PARDEN, Can You Repeat That? Defending against Jailbreaks via Repetition

Authors: Ziyang Zhang, Qizhen Zhang, Jakob Nicolaus Foerster

ICML 2024 | Conference PDF | Archive PDF | Plain Text | LLM Run Details

Reproducibility Variable Result LLM Response
Research Type Experimental We empirically verify the effectiveness of our method and show that PARDEN significantly outperforms existing jailbreak detection baselines for Llama-2 and Claude-2.
Researcher Affiliation Academia 1University of Oxford 2FLAIR, University of Oxford. Correspondence to: Ziyang Zhang <ziyang.zhang@sjc.ox.ac.uk>.
Pseudocode No The paper describes the PARDEN method formally using equations (e.g., REPEAT(y) := LLM([prefix; examples; y ;suffix; examples])), but does not include any explicit pseudocode blocks or algorithm listings.
Open Source Code Yes Code and data are available at https://github.com/Ed-Zh/PARDEN.

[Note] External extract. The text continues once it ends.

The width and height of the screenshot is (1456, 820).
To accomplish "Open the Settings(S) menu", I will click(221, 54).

Open Datasets Yes To collect benign examples, we sample 552 instructions from open-instruct-v1 Wang et al. (2023), and produce benign outputs using Llama2 and Claude-2.1. To produce jailbreak examples, we follow Zou et al. (2023) to adversarially attack the LLMs using the 520 harmful behaviours in their Adv Bench. Since the original attacks only result in 60/520 jailbreaks, we further leverage prompt injection to improve the attack success rate, and manually filter 484 true jailbreaks for Llama2 and 539 for Claude-2.1 . See our open-source dataset at https://github.com/Ed-Zh/PARDEN for details.
Dataset Splits No The paper describes collecting a dataset for 'fair evaluation' and organizing data into 4-tuples, but it does not explicitly provide training/validation/test splits for their experimental setup or for PARDEN's classification process. PARDEN itself is not trained but rather a method leveraged on LLMs.

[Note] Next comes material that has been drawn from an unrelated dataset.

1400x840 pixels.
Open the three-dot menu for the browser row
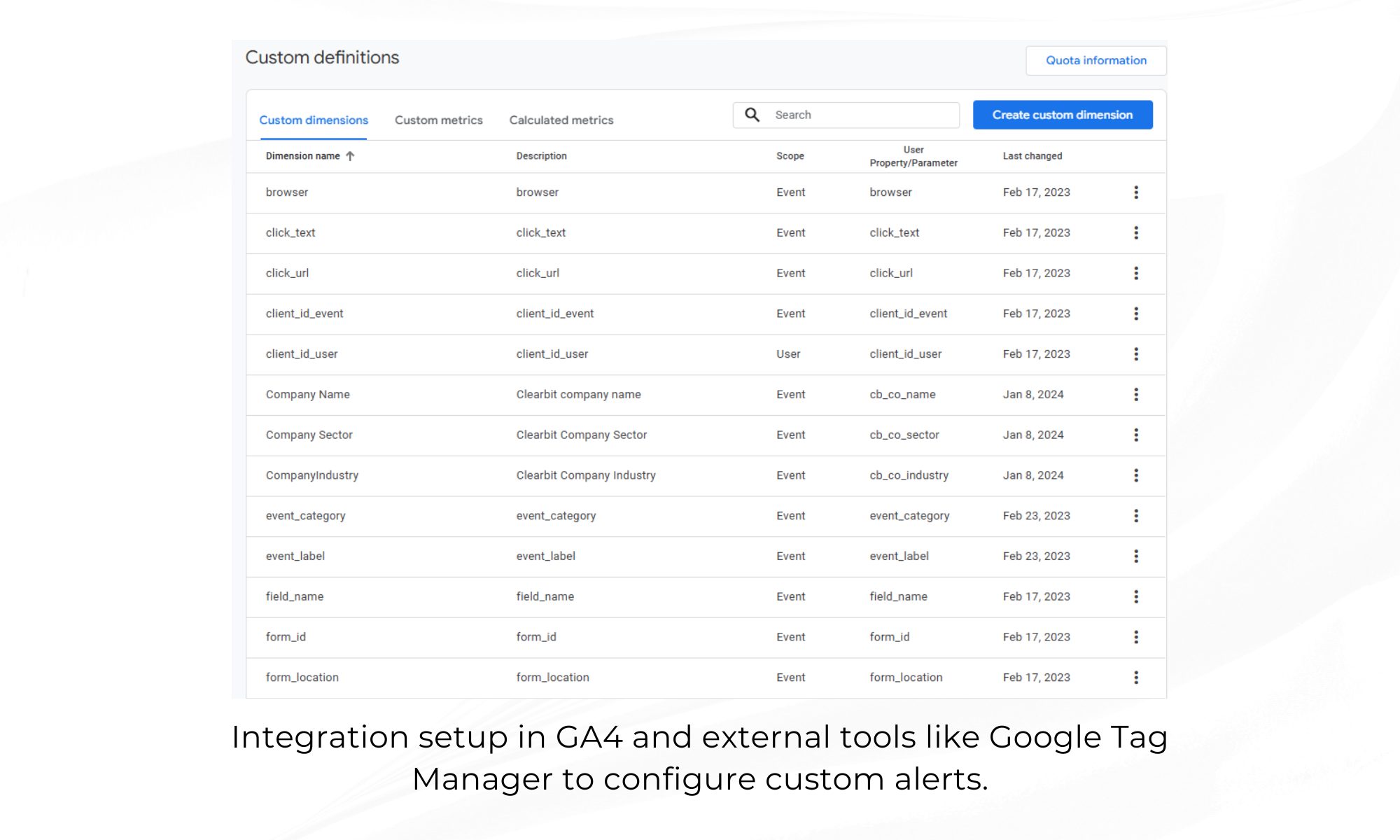(x=1135, y=192)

Hardware Specification No The paper does not provide specific hardware details (e.g., GPU/CPU models, memory) used for running the experiments. It mentions the LLMs used (Llama2-7B, Claude-2.1) but not the computational resources for their own evaluation.

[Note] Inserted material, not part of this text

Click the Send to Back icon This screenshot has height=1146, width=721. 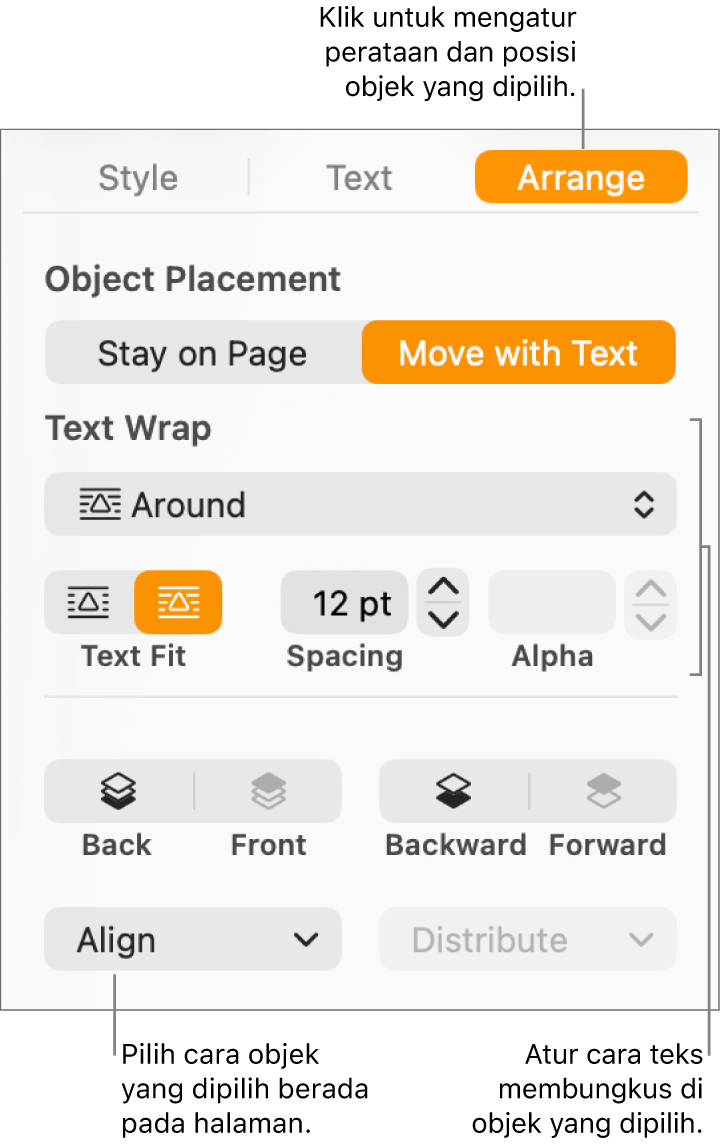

Software Dependencies No The paper mentions using NLTK (Bird & Loper, 2004) for BLEU score computation, but it does not specify version numbers for NLTK or any other key software dependencies required to replicate the experiments.
Experiment Setup Yes When configuring the LLM for PARDEN, we use temperature = 0 to evaluate greedily. This is because for repetition, stochastic sampling would introduce extra noise and should be avoided. A temperature of 0 ensures PARDEN does not sample from a probability distribution. We clarify that the original generation need not have a temperature of 0.